Published online May 21, 2020. doi: 10.3748/wjg.v26.i19.2276
Peer-review started: December 24, 2019
First decision: March 27, 2020
Revised: April 1, 2020
Accepted: April 29, 2020
Article in press: April 29, 2020
Published online: May 21, 2020
In recent years, the serrated neoplasia pathway where serrated polyps arise as a colorectal cancer has gained considerable attention as a new carcinogenic pathway. Colorectal serrated polyps are histopathologically classified into hyperplastic polyps (HPs), sessile serrated lesions, and traditional serrated adenomas; in the serrated neoplasia pathway, the latter two are considered to be premalignant. In western countries, all colorectal polyps, including serrated polyps, apart from diminutive rectosigmoid HPs are removed. However, in Asian countries, the treatment strategy for colorectal serrated polyps has remained unestablished. Therefore, in this review, we described the clinicopathological features of colorectal serrated polyps and proposed to remove HPs and sessile serrated lesions ≥ 6 mm in size, and traditional serrated adenomas of any size.

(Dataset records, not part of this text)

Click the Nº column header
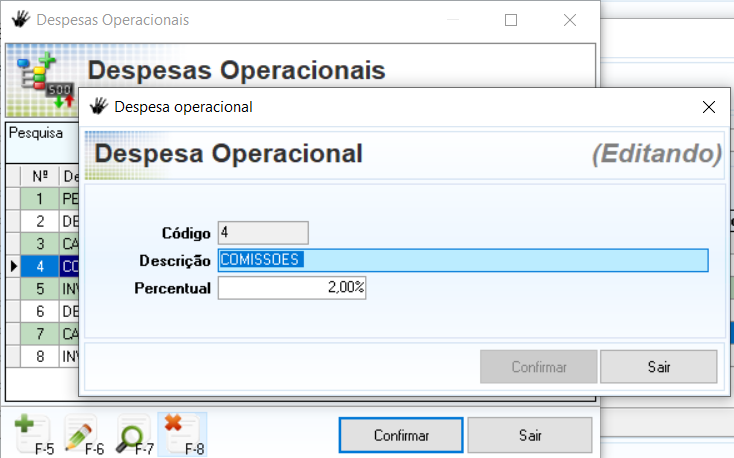Screen dimensions: 734x458 (x=40, y=176)
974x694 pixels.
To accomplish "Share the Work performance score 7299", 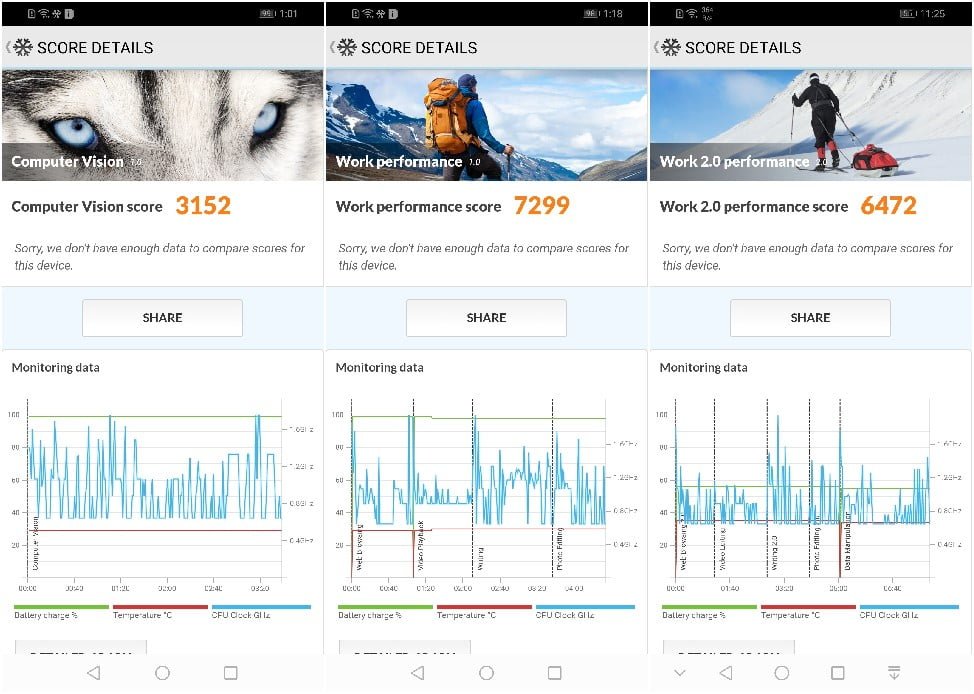I will [x=486, y=318].
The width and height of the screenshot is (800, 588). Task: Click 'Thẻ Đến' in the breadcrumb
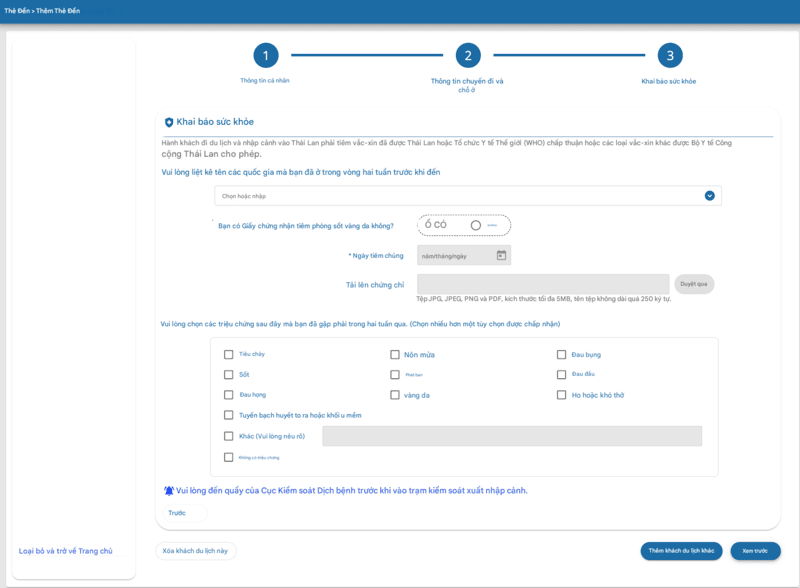coord(16,10)
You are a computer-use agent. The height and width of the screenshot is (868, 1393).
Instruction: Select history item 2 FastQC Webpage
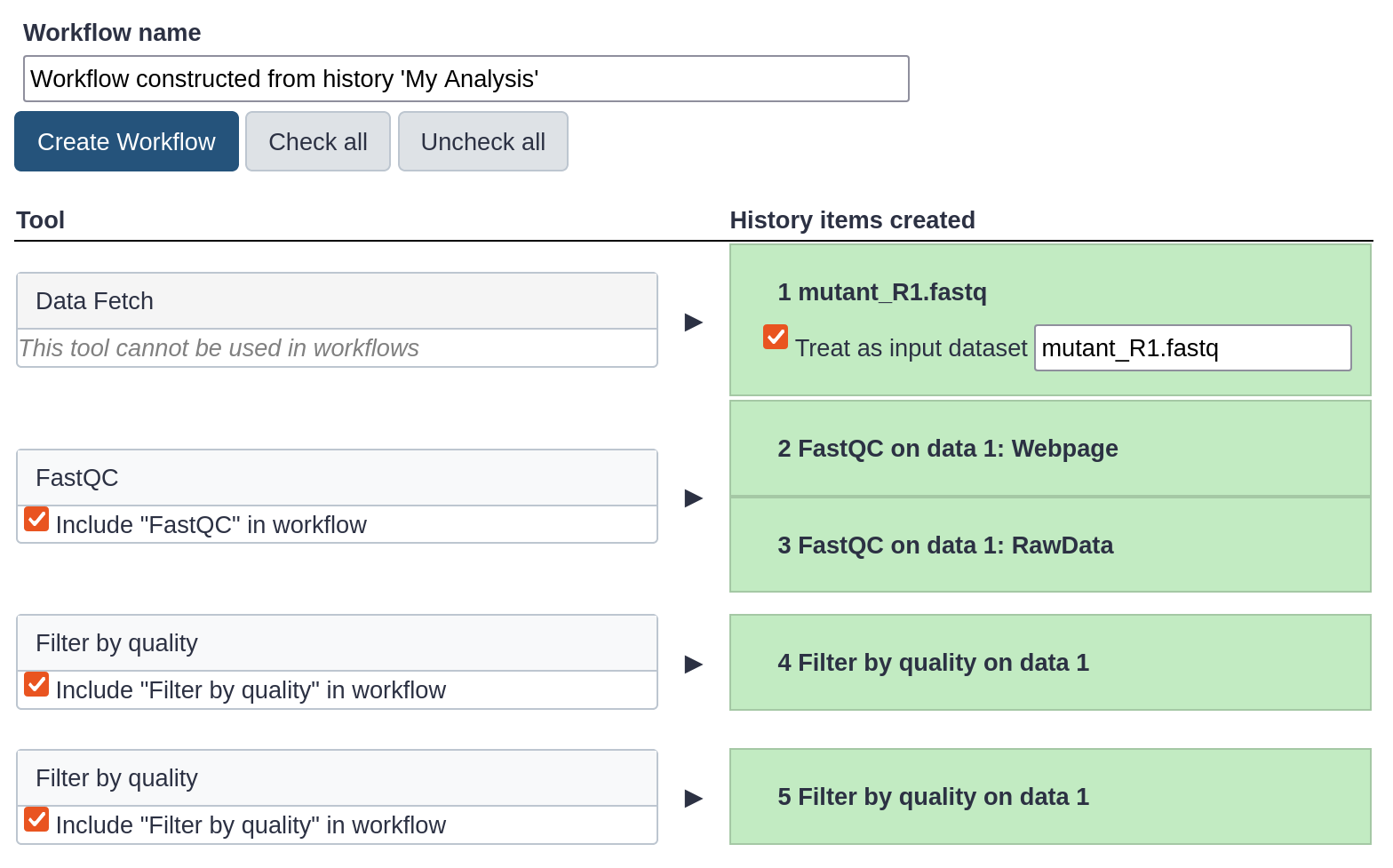coord(947,449)
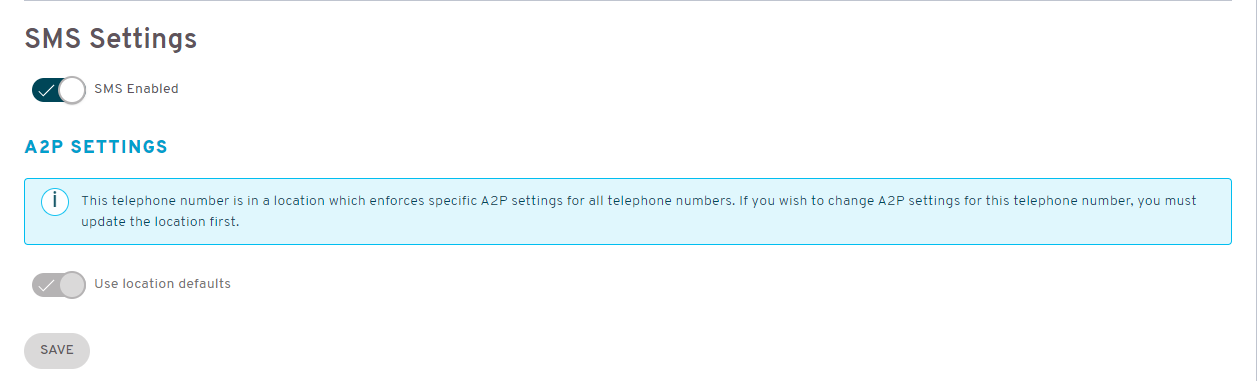Screen dimensions: 1257x381
Task: Click the grey knob of the location defaults switch
Action: pos(72,284)
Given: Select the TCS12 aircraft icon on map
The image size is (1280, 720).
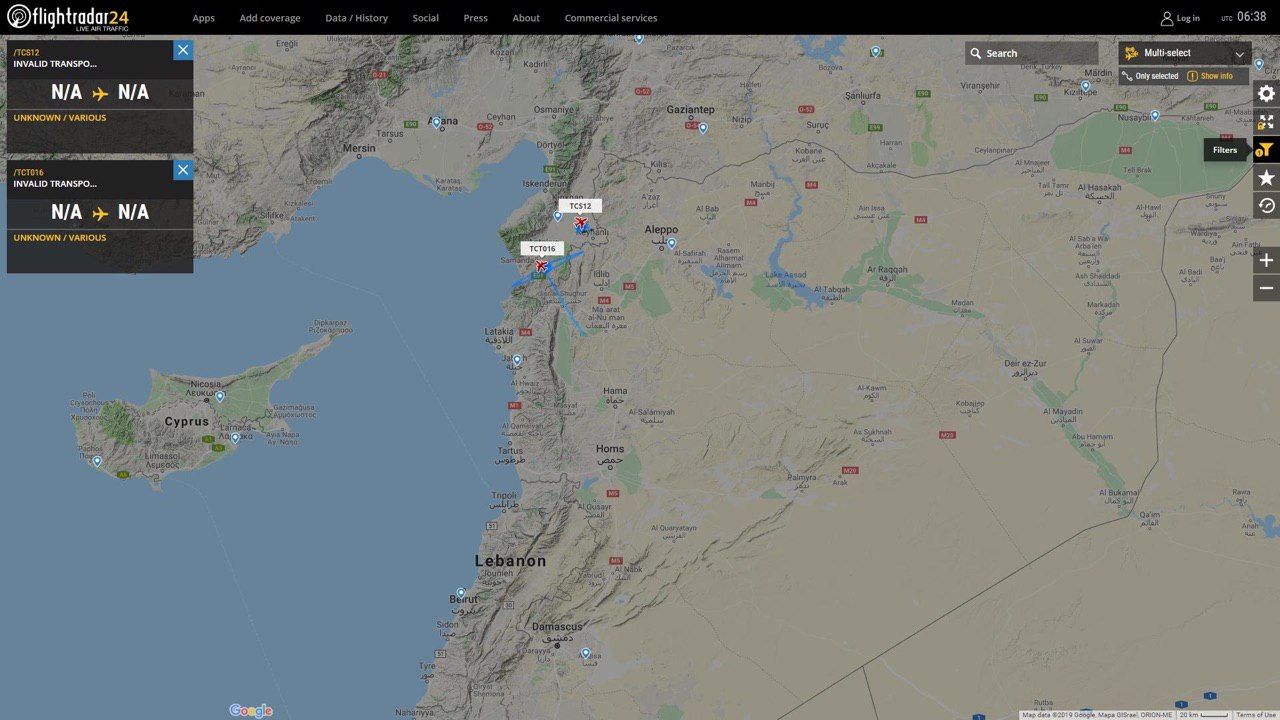Looking at the screenshot, I should [581, 223].
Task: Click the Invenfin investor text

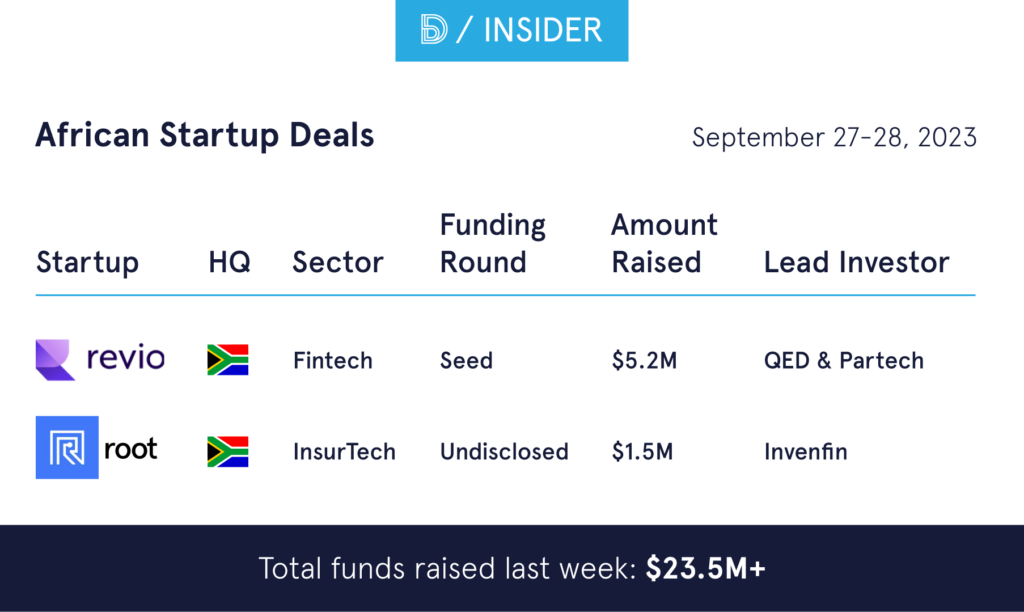Action: pyautogui.click(x=805, y=452)
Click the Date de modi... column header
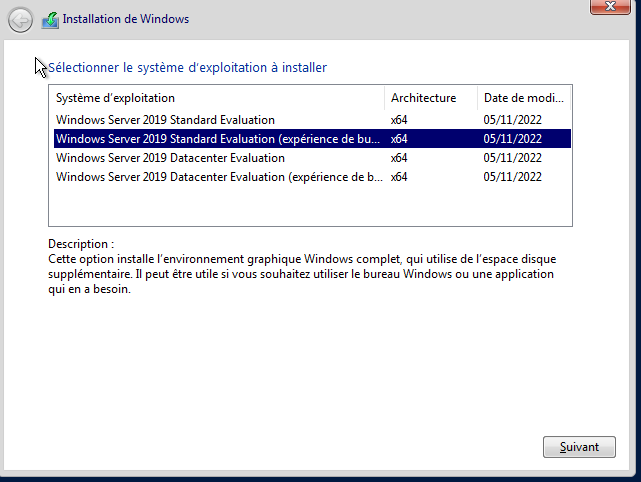641x482 pixels. click(x=524, y=98)
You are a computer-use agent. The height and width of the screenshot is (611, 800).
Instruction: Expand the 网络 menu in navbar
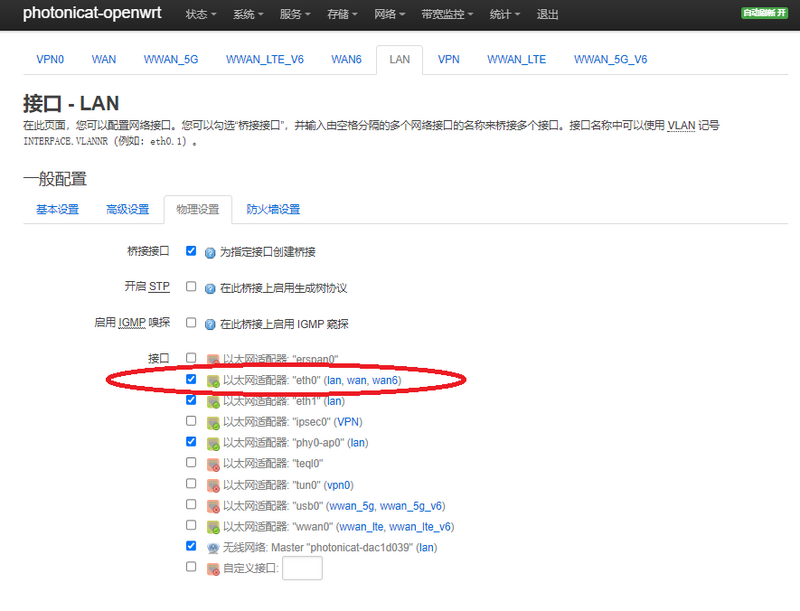[391, 15]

Core tip: In western countries, generally all colorectal polyps are removed, including serrated polyps, except rectosigmoid hyperplastic polyps ≤ 5 mm in size. However, no treatment strategy has been developed for colorectal serrated polyps in Asian countries. Hence, in this review, we described the clinicopathological features of colorectal serrated polyps and proposed to remove hyperplastic polyps and sessile serrated lesions ≥ 6 mm in size, and traditional serrated adenomas of any size by narrow-band imaging observation.